El carro del lechero no era un simple vehículo utilitario. También era su lujo social, así que tenía su fileteado, sus firuletes, y el caballo que lo arrastraba, el Pipi, llevaba unas anteojeras de cuero tachonadas de monedas doradas y brillantes. Era necesario que las llevara puestas para ver solo el camino que tenía de frente, y seguirlo, o cambiarlo, siempre de acuerdo a los tironeos de las riendas.
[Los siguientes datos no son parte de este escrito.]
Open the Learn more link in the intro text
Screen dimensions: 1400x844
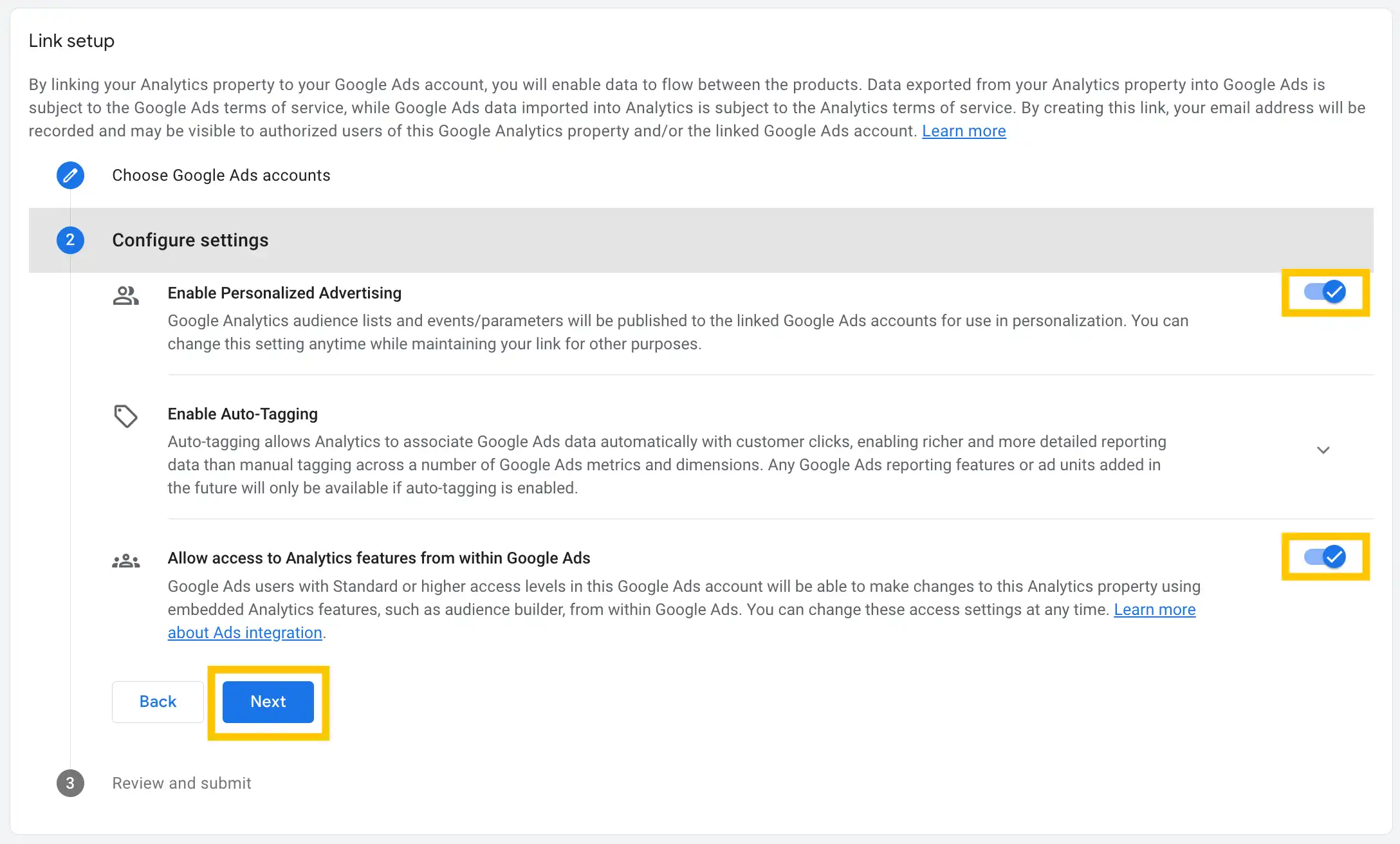(x=964, y=131)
Aquella vez de mi recuerdo, me quedé viendo la partida. El lechero chasqueó los labios, dijo “Vamos, Pipi”, y agitó suavemente las riendas, y el Pipi arrancó. Lento, sabiendo que unos metros

más adelante, apenas cruzando la calle, los esperaba otra clienta.

Al llegar a la esquina, la bestia seguía con su ritmo cansino de siempre y, por supuesto, no giró la cabeza hacia los costados para ver si tenía habilitado el cruce. Comenzó a cruzar la calle justo cuando un coche hecho un bólido surcaba la calle lateral. Como el Pipi llevaba anteojeras, no pudo anticipar la situación ni detenerse. El coche golpeó al animal en la cabeza y siguió su carrera sin detenerse, y un instante después había desaparecido. Quedaron flotando en el aire el grito del lechero y el relincho del Pipi.